• Texte présenté:
══════════

Si l’objectif s’inscrit dans la continuité des
débats qui, de la campagne référendaire
de 2005 à l’échec de la présentation de
candidatures unitaires de la gauche antilibérale,
ont agité l’ensemble des composantes
de la gauche antilibérale ces deux
dernières années, « Maintenant, à gauche
! » ne veut pas recréer à l’identique
ce qui a échoué. L’espace antilibéral a
explosé. Il est aujourd’hui fragmenté, et
les divisions continuent de générer des
ressentiments peu propices à une reprise
du dialogue.

« À nouvelle période, ambitions
et méthodes nouvelles »
, affirment les initiateurs,
pour qui les antilibéraux doivent
faire face à une double rupture. Rupture
de la droite, qui a définitivement rompu
toutes les attaches avec l’héritage gaulliste
pour les sirènes de la contre-révolution
libérale et conservatrice. Rupture
aussi à gauche, où le centre de gravité
directionnel du PS penche de plus en plus
vers une formation de centre gauche.
Dès lors, « pour contrer la tendance au bipartisme
et le recentrage social-libéral de la gauche,
il ne suffira pas de construire une nouvelle petite
formation à gauche de la gauche »

══════════

• Section des données:
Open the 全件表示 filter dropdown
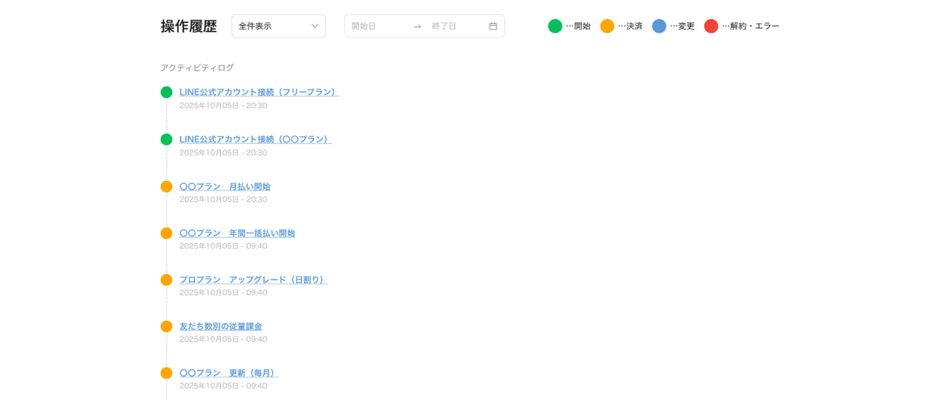 point(277,26)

══════════

• Consigne 1: Expliquez en une à trois phrases en quoi consiste la double rupture à laquelle, selon les initiateurs cités dans le texte sur la gauche antilibérale, les antilibéraux doivent faire face.
• Consigne 2: D'après le texte sur la gauche antilibérale, dans quel état se trouve aujourd'hui l'espace antilibéral ?
• Consigne 3: Poursuivez le texte sur la gauche antilibérale à partir de l'endroit où il s'arrête.

• Résultat 1: Il s'agit d'abord d'une rupture de la droite, qui a définitivement rompu toutes les attaches avec l'héritage gaulliste pour les sirènes de la contre-révolution libérale et conservatrice. Il s'agit aussi d'une rupture à gauche, où le centre de gravité directionnel du PS penche de plus en plus vers une formation de centre gauche.

• Résultat 2: Il a explosé et il est aujourd'hui fragmenté.

• Résultat 3:
, avertit
Claude Debons, convaincu que toute tentative
de recomposer la gauche antilibérale
autour d’une seule de ses composantes
ne « ferait qu’un pet de souris » . L’allusion
vise autant la LCR que la Coordination des
collectifs. L’organisation trotskiste, forte des
4,08 % obtenus par son candidat à la
présidentielle, envisage de créer un nouveau
parti sous sa houlette. Cette idée, avancée
par Olivier Besancenot au lendemain des
élections, a été approuvée par la direction
nationale de la Ligue, qui a décidé, le
1er juillet, à une large majorité (80 %) d’en
faire le principal sujet de débat du congrès
qu’elle tiendra en décembre. L’autonomisation
des Collectifs à l’égard des formations
politiques, consacrée lors de leur
réunion nationale des 23 et 24 juin par
l’adoption du principe « une personne,
une voix » (Politis n° 958), est « déjà l’ébauche
de structuration d’une force »
, critique Éric
Coquerel.

Cette approche « grand angle » , soulignée
par de nombreux intervenants qui refusent
de « s’enfermer dans une approche minoritaire
en marge de la gauche »
ou de construire la
« petite gauche » , fait l’originalité de «Maintenant,
à gauche ! », qui veut « s’adresser à
toute la gauche »
pour renouer avec l’arc
de forces qui avait permis le succès du
« non » lors du référendum. À une banale
recomposition, Claude Debons oppose
« l’objectif d’une refondation » qui doit tout
à la fois réélaborer un projet d’émancipation
individuelle et collective, et contribuer
à un processus de convergence qui
n’oublie pas les milliers de militants socialistes
que le recentrage de leur parti vers
un « libéralisme tempéré » laisserait au bord
de la route. L’objectif de cette démarche
étant « l’émergence d’une nouvelle force
politique »
, un peu à l’image de ce qui vient
de se concrétiser en Allemagne avec
Die Linke.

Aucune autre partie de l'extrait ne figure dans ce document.